Hi, I work for a company with few stores in the USA, how can I monitor/restrict the bandwidth of the stores, for instance, I would like to block sites like youtube, hi5, etc, also efectively block MSN, WebMSN, and yahoo Messenger, and block all peer-to-peer downloads (kazaa, emule, limewire, etc etc)
My network scenario in each store is: INTERNET > CISCO > SWITCH'S > PC-USERS
I would like to setup the netgear FWAG114 as a firewall with disabled routing, that is because the neatgear FWAG114 is behind a cisco router, and I dont want the "cisco integrated services router" to be replaced by the netgear, I only would like to use the firewall capabilities of the netgear. Is there a way for achieve it?
thanks in advance.
What kind of Cisco do you use? What kind of internet connection is it (Cable, DSL, Leased line) and if the latter what type of circuit? Is the Cisco also acting as a DHCP server?
Depending on the model and IOS you use, the FWAG114 may not add all that much that you can achieve with the router. In priciple, based on what I read from your first post, you could achieve most if not all of what you want with an access-list.
I have a cable internet, my goal is to block, MSN messenger, youtube, and peer-2-peer clients,
my cisco have a c870-advsecurityk9-mz.123-8.YI2 IOS, I think i can block ports with the cisco ACL but cant block msn and cant block by url, thats for I mind to combine with the netgear... just a think...
First, you can use an ACL to block IM's and P2P programs, as these use specific ports. If you use IOS version 12.4(9)T or higher you can block IM, P2P etc even if they are tunneled through another port (like HTTP).
Here's the but: most combined router/firewalls, such as the Netgear are either poor at routing or firewalling (this includes Cisco IOS, it is primaruily a router and will not achieve the level of security a firewall can). If youwant that I'd suggest using a dedicated firewall such as Checkpoint or PIX. Of course these are more expensive.

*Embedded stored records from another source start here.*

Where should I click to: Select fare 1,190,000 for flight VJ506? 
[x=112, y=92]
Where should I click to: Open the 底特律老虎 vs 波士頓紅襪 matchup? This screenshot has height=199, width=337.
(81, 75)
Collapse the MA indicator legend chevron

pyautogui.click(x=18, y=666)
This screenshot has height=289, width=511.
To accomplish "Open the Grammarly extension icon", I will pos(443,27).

In case you want to use a dedicated firewall, you may want to just set up one at a central location and direct all traffic to that location, sending it to the firewall and back out to the internet as it saves on purchasing cost and maintenance. You can achieve this quite easily using VRF's on the central router and connect the other routers to that router via BGP. You do need to make sure your ISP has given tyou static IP's and that they allow BGP traffic between your routers, and you need to secure it from the rest of the 'net. It'll still allow you to send traffic between the stores without passing through the central location, and requires you to change the IOS from the adv security to the adv IP version. Note that you may also want to upgrade the bandwidth at the central location to facilitate the extra internet traffic.

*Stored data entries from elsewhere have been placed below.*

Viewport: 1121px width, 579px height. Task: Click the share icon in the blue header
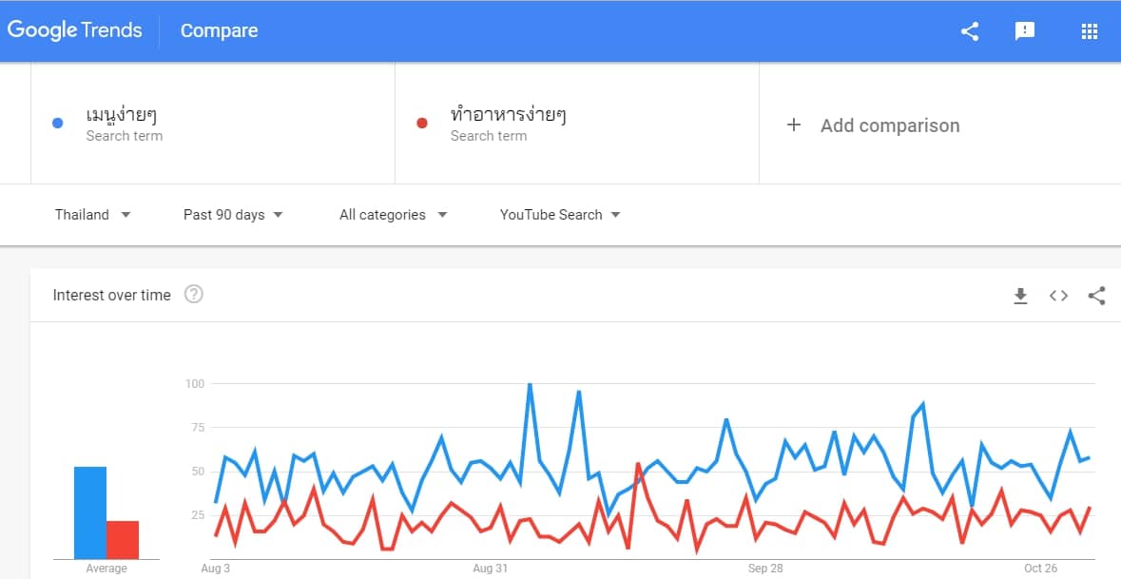[970, 31]
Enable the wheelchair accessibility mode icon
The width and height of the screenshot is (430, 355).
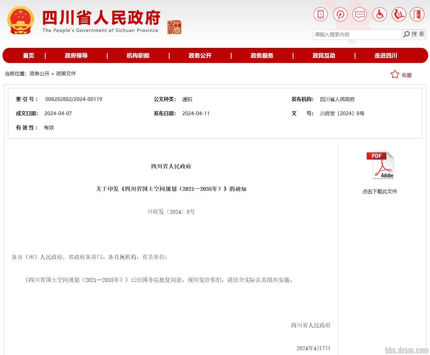click(380, 15)
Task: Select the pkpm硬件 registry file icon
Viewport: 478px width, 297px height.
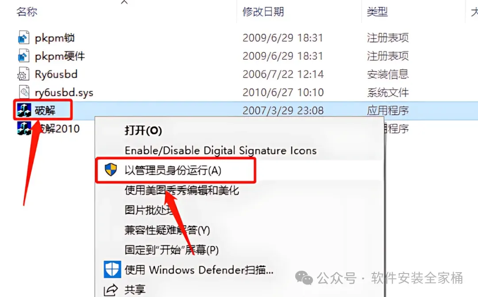Action: click(23, 56)
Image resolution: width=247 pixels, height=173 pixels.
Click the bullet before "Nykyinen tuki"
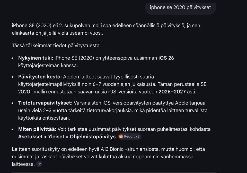click(x=13, y=58)
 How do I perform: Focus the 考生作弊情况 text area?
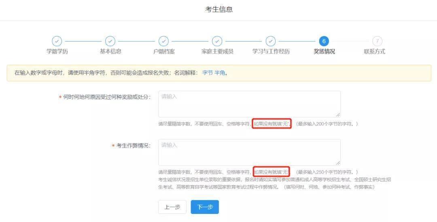point(249,152)
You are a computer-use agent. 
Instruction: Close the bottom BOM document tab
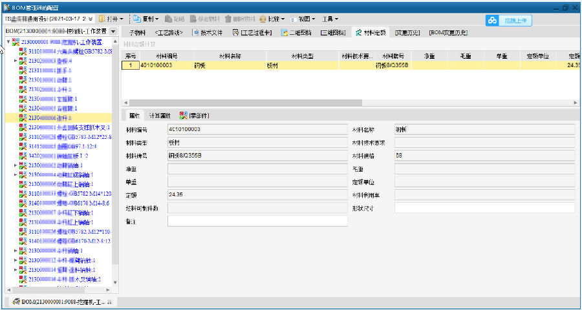[109, 302]
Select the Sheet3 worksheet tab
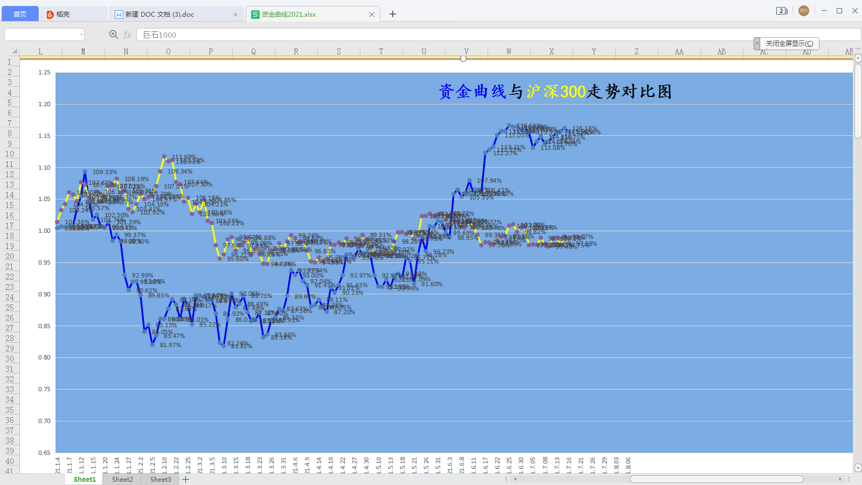Screen dimensions: 862x485 [x=161, y=479]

The latter version is the more secure, as only the central site (which is firewalled) allows direct traffic from the internet. It's also much more complex to implement, but once it's running you only have one firewall to administer instead of multiple access-lists and routing policies as these are all the same (excepting the central location).
Hi, I contacted the Netgear support and they told me that my Netgear appliance have disabled the routing by default, so i just changed the subnet and attached to the my cisco router, that way I got a gateway between my router and my network with url filtering capabilities. Now I have the next question derived of the action I performed...

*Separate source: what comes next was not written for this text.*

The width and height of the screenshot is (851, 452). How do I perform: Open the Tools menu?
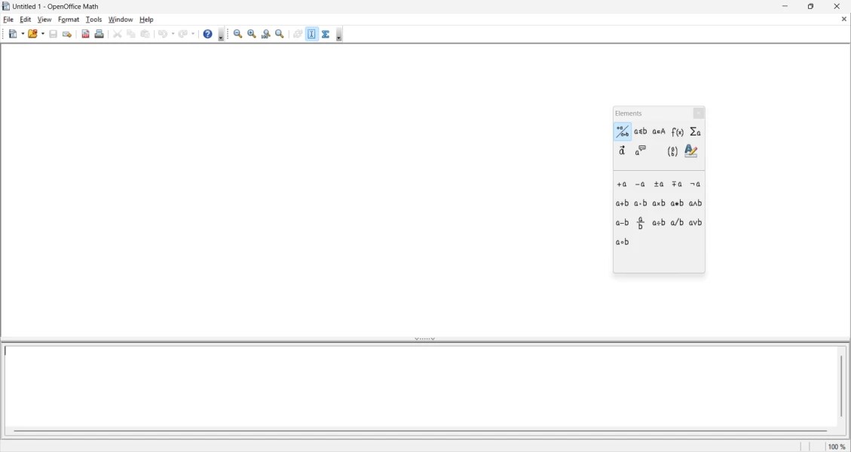coord(93,20)
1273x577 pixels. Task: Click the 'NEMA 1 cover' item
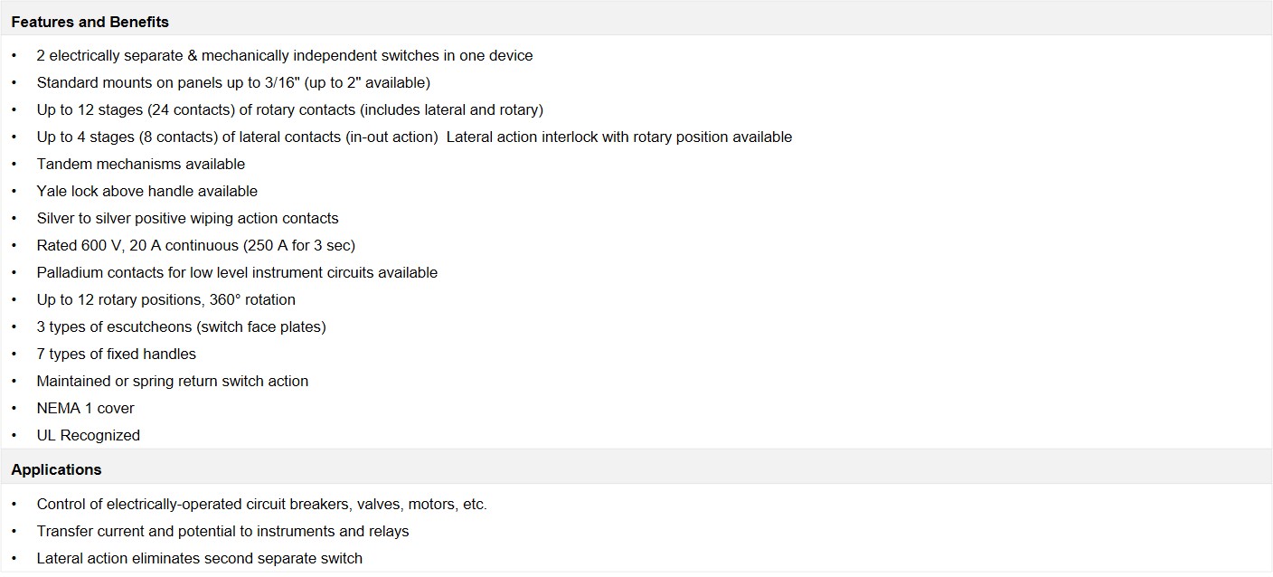tap(86, 408)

* In the cisco device I have configured Site to Site VPN with another remote identical cisco, I have a large ACL (access contro lists), i have NAT (port forwards for many virtual servers and many services...), and if now I have the Netgear to have a different subnet, it must became the DHCP server(I think) and default gateway for the network, is that right? If yes, the cisco NAT, ACL, VPN will become useless due a different subnet... is that a way to have the Netgear as a firewall but network clients having the cisco as a default gateway having the network to have the cisco subnet instead of the netgear-firewall subnet keeping all the cisco features as well as the netgear features... or May the cisco device handle with the Middle Netgear appliance and is there a way to keep all both devices features?
You can configure the Netgear as the firewall, but as it is not routing you could also allow the Cisco to be DHCP server. By far the easiest way, but the Netgear has to allow DHCP traffic to pass. Essentially nothing will change on the Cisco, so you need not reconfigure your VPN's.
I wouldn't use Netgear in an environment you describe, and don't have it at home, so I can't say what the exact config should be. Essentially if the Netgear is not in routing mode it should be bridging. If so it should not interfere with the VPN's or DHCP. You do need to allow that traffic in the Netgear firewall.
Another option is to set up the VPN from netgear to netgear and just let the Cisco route all traffic. Assuming the Netgear can do that.